» **Instructions for the task**
Search the records below for the word "will" and show every line where it occurs.

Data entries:
┄┄┄┄┄┄┄┄┄┄

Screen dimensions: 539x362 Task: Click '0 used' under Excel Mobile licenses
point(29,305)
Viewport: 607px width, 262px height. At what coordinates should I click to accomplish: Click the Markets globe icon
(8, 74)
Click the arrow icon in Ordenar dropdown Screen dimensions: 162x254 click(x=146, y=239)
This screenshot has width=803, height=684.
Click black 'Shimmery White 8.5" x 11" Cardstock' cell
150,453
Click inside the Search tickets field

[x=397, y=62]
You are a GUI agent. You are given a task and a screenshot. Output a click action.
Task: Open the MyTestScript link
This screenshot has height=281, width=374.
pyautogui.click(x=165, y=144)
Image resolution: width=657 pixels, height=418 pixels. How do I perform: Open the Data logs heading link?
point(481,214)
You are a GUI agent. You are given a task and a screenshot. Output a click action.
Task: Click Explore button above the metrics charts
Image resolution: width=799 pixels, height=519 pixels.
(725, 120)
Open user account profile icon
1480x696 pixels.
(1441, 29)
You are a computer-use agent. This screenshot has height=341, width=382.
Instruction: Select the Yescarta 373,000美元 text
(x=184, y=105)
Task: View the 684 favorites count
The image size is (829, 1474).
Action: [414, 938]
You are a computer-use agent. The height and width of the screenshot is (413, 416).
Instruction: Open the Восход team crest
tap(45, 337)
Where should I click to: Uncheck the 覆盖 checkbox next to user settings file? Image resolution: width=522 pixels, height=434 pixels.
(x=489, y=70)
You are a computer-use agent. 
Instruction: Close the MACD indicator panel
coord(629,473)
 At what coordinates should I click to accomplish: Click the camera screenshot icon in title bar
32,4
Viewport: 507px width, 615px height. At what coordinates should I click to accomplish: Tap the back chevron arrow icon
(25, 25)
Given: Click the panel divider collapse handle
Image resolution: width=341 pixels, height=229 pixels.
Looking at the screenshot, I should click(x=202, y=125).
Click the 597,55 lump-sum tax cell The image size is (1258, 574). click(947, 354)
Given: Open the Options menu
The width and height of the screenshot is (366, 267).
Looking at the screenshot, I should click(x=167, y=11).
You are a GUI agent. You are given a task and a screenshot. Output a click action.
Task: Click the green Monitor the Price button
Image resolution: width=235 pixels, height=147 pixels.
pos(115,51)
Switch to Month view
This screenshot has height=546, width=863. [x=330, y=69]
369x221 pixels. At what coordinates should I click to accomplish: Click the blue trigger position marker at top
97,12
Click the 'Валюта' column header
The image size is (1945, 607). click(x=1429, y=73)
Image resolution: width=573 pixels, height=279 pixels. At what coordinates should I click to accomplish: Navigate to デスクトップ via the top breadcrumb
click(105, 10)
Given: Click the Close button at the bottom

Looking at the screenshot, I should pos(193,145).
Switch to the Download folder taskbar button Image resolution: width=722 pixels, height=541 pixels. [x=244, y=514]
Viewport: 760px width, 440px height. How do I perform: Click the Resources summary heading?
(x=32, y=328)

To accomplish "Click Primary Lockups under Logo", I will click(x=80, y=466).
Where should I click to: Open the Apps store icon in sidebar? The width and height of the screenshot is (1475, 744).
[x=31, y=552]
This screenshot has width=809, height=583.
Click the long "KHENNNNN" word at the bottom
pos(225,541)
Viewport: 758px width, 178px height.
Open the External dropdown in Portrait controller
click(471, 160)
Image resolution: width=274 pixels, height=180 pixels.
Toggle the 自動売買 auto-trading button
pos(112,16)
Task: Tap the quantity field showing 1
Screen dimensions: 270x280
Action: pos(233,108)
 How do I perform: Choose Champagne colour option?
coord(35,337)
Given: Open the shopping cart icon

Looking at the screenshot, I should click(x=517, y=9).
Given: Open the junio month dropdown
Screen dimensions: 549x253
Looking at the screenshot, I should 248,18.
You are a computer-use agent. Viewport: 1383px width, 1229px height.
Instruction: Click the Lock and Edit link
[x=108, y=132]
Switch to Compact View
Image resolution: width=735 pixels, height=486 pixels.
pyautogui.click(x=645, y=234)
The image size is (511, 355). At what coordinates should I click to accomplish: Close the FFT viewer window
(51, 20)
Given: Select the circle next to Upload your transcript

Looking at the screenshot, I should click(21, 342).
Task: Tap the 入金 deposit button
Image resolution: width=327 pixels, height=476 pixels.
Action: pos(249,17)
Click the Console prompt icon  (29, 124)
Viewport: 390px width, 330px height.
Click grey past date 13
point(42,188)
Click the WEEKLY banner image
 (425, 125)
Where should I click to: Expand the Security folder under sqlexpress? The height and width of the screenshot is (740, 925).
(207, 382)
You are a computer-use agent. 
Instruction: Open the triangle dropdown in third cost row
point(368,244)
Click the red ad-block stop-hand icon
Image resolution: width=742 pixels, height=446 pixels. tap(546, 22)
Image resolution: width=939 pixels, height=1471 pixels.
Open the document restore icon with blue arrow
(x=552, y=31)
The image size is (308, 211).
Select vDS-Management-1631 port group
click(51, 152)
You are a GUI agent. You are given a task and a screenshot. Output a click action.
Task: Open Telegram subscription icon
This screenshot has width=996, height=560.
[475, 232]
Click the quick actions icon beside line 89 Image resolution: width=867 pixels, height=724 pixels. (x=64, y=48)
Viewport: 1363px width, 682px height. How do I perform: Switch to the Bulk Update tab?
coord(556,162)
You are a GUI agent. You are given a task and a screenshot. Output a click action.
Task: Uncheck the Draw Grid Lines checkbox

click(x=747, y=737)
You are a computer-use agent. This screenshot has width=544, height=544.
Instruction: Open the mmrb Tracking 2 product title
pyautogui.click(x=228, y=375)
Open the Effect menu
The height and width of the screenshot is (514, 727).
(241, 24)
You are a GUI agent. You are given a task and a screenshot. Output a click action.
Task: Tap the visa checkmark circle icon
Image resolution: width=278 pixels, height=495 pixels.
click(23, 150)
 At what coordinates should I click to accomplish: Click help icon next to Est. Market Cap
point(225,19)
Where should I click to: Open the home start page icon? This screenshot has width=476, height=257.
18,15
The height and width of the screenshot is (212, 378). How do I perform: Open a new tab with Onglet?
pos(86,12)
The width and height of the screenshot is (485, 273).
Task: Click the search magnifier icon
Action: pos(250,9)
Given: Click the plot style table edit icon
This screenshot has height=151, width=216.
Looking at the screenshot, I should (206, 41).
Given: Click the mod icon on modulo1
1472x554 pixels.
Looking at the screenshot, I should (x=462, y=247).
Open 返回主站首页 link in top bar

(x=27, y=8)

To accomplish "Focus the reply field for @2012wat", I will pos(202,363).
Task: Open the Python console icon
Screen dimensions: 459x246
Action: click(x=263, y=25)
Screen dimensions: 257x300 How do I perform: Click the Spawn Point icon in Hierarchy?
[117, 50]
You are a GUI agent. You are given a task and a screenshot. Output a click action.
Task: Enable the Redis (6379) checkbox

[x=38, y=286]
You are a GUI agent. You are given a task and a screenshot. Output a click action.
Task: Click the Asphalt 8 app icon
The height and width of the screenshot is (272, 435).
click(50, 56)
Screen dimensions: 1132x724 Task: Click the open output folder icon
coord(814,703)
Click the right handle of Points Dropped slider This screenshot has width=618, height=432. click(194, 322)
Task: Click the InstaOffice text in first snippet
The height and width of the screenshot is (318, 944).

┄┄┄┄┄┄┄┄┄┄

» **Answer to the exercise**
To accomplish "Click Primary Lockups under Logo", I will click(x=80, y=466).
To accomplish "Focus the reply field for @2012wat", I will pos(202,363).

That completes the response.